As with everything in today’s market, the cost of planting a new acre of grapes is significantly increased, he said, and AgriLife Extension provides an educational role on science-based best management practices for this region to help with efficiencies and offer potential new growers a realistic idea of what to expect.
“We offer educational material in multiple forms, from in-person workshops to virtual events, to hands-on demonstrations to research projects across the entire state,” Hillin said. “We also interact with industry personnel to provide up-to-date, science-based, educational presentations. We give industry updates to lawmakers and interact with other Extension personnel at the national level.”
“We also offer onsite visits; we are the only university in Texas that offers this service,” he said.
Many of the AgriLife Extension projects are highlighted at the annual Newsome Grape Day. This year’s event is set for 8 a.m. to 4 p.m. April 29 in Plains. The event draws growers, wineries and industry professionals from all over Texas and the country.
Wine and grape growing future in the High Plains
There’s big potential for Texas wines, Helwi said, especially now that they are more present on the world market.
“Texas wine is getting a lot of attention and gaining a lot of gold medals in international competition,” he said. “This is because of the improvement of the quality and how we grow grapes. At Texas A&M, we are offering a lot of great educational programs and onsite visits to help growers produce better grapes and better wines. We are also conducting the research needed to answer their questions.”
Helwi said that in the past six years, “I think the quality of our education programs and presence with the growers in the vineyards helped a lot, mainly in their selection of varieties, disease identification and best management practices.”
It did help, he said, that the team was working with experienced growers who found the AgriLife Extension specialists very helpful, mainly because they were conducting important research for this region and delivering science-based data.

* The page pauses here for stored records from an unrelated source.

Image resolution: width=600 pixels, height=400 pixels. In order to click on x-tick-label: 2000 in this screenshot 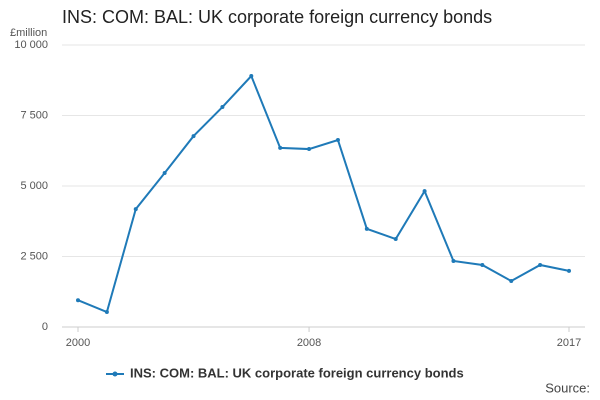, I will do `click(78, 343)`.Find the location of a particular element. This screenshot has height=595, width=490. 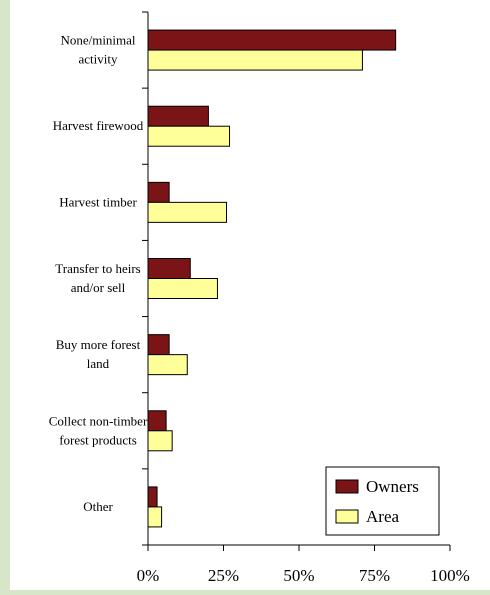

x-tick-label: 50% is located at coordinates (298, 576).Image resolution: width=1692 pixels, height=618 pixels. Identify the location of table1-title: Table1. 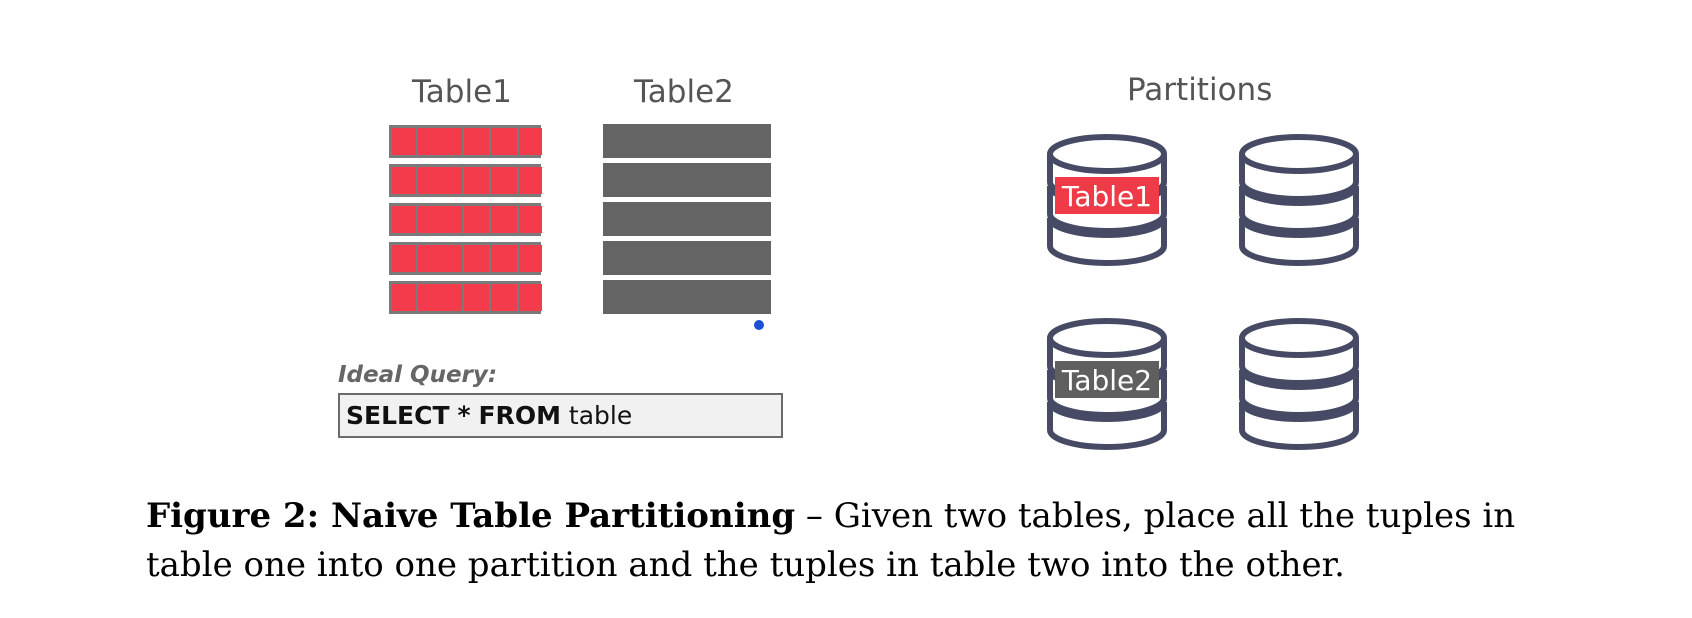
(462, 92).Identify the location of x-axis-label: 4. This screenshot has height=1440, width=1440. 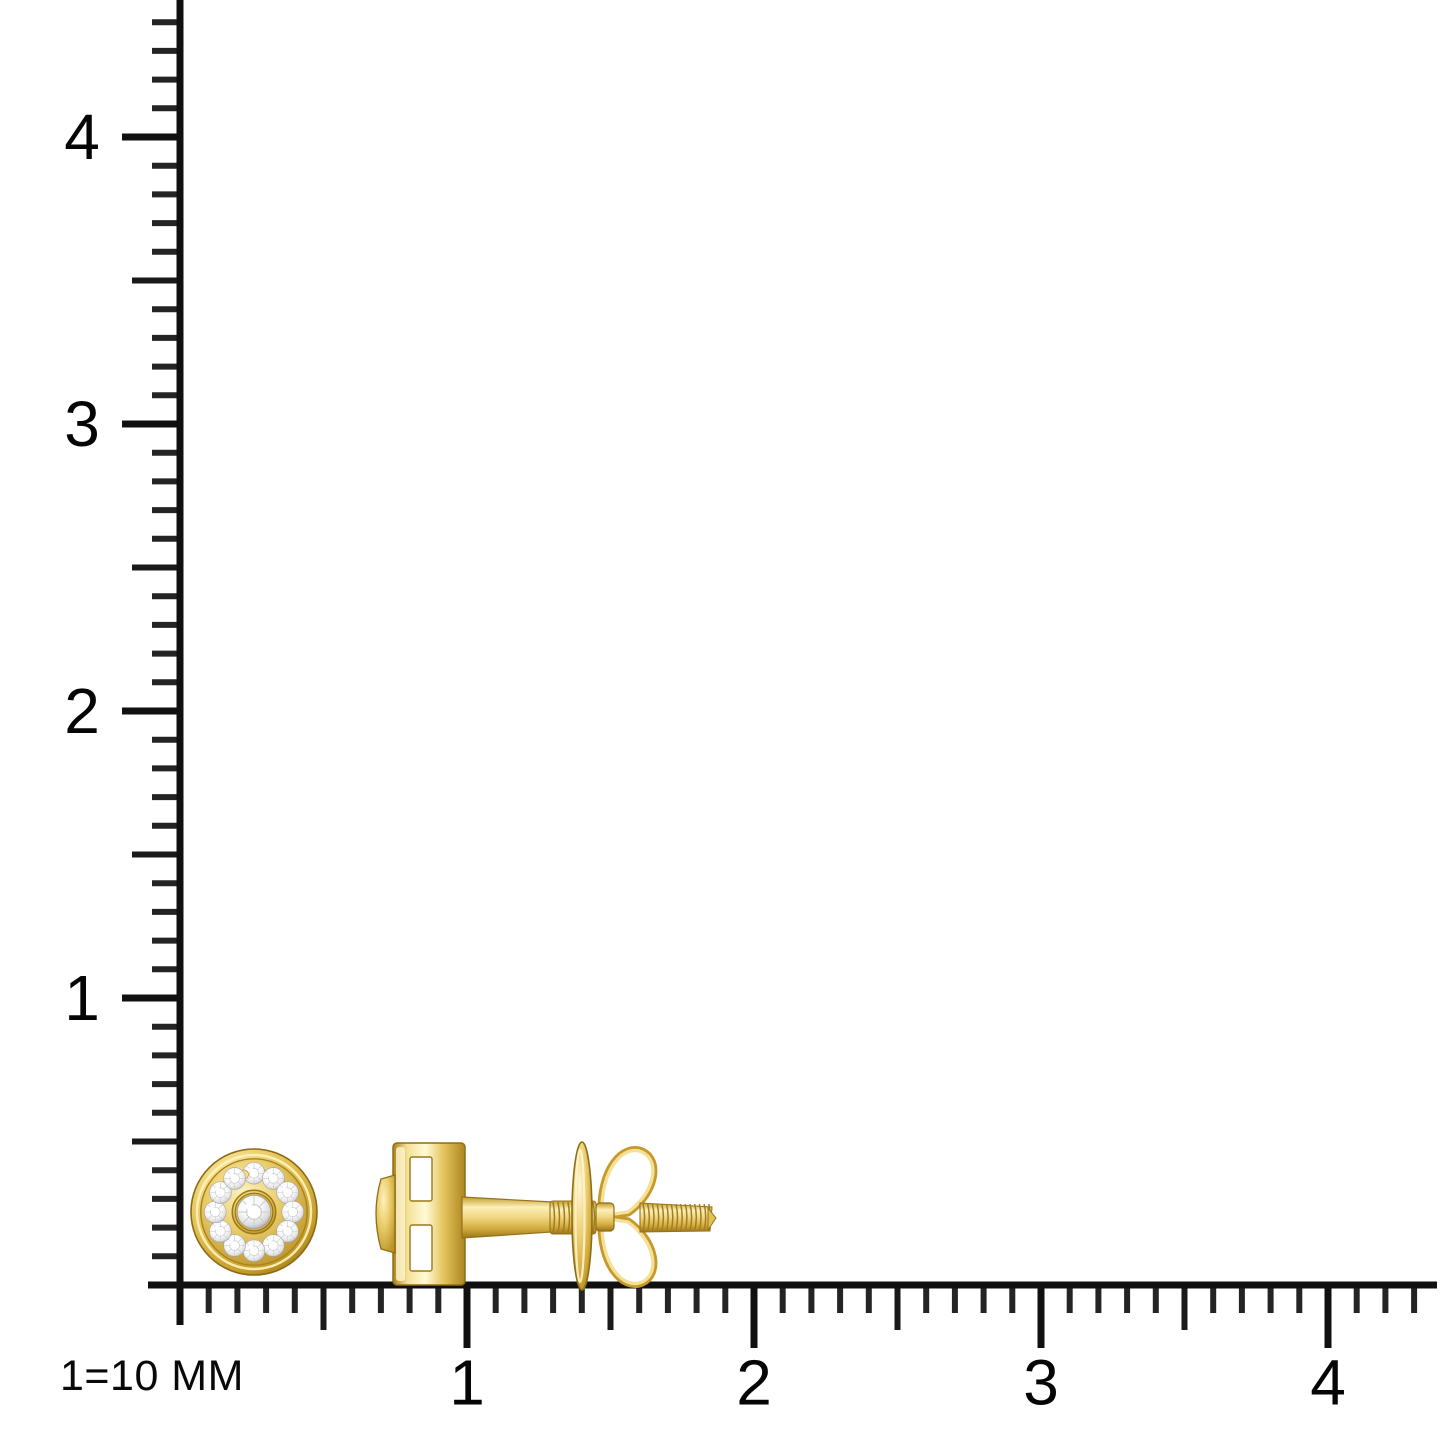
(1328, 1382).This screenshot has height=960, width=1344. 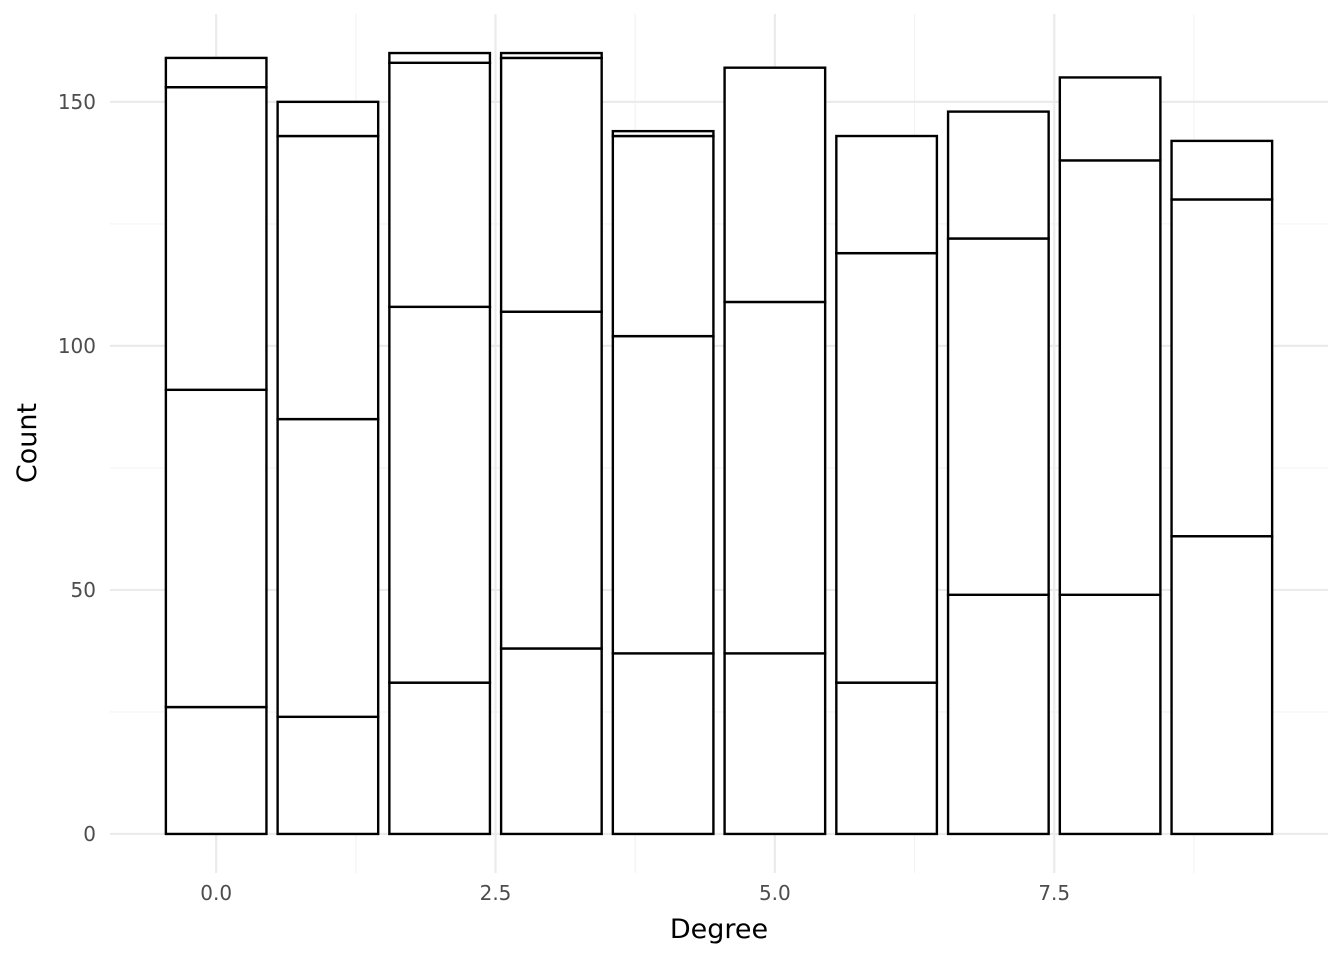 What do you see at coordinates (28, 443) in the screenshot?
I see `y-axis-title: Count` at bounding box center [28, 443].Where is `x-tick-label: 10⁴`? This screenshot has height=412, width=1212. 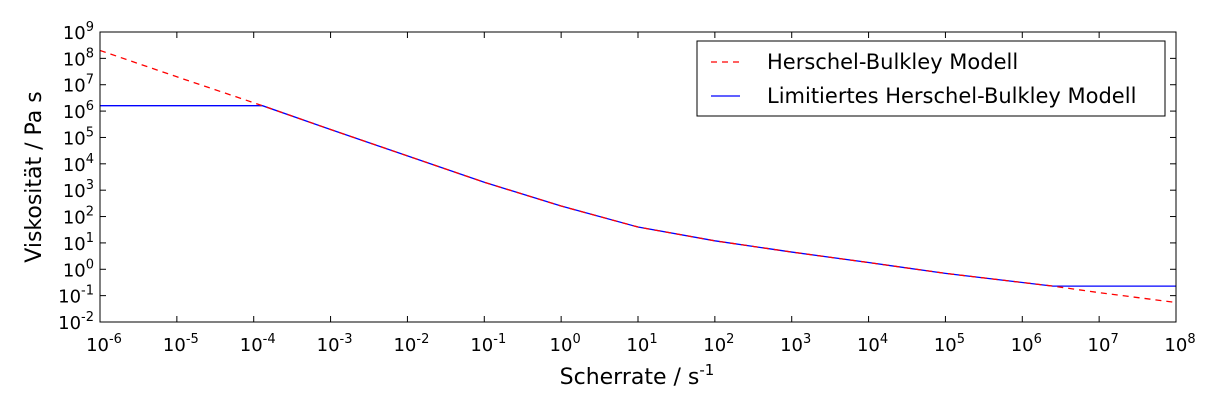 x-tick-label: 10⁴ is located at coordinates (872, 344).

“This was very appreciated,” Helwi said. “Everything we say is science based, and we were also present next to prospective growers and new growers to guide them through the establishment of the vineyards. I think growers really appreciate that.”
Helwi estimates that the number of wineries in the High Plains has doubled in the last few years. And, of course, there’s also more demand for High Plains’ grapes for the growing Texas industry.
“Because there’s good potential here,” Helwi said. “The grapes are great quality, and consumers ask for Texas wine.”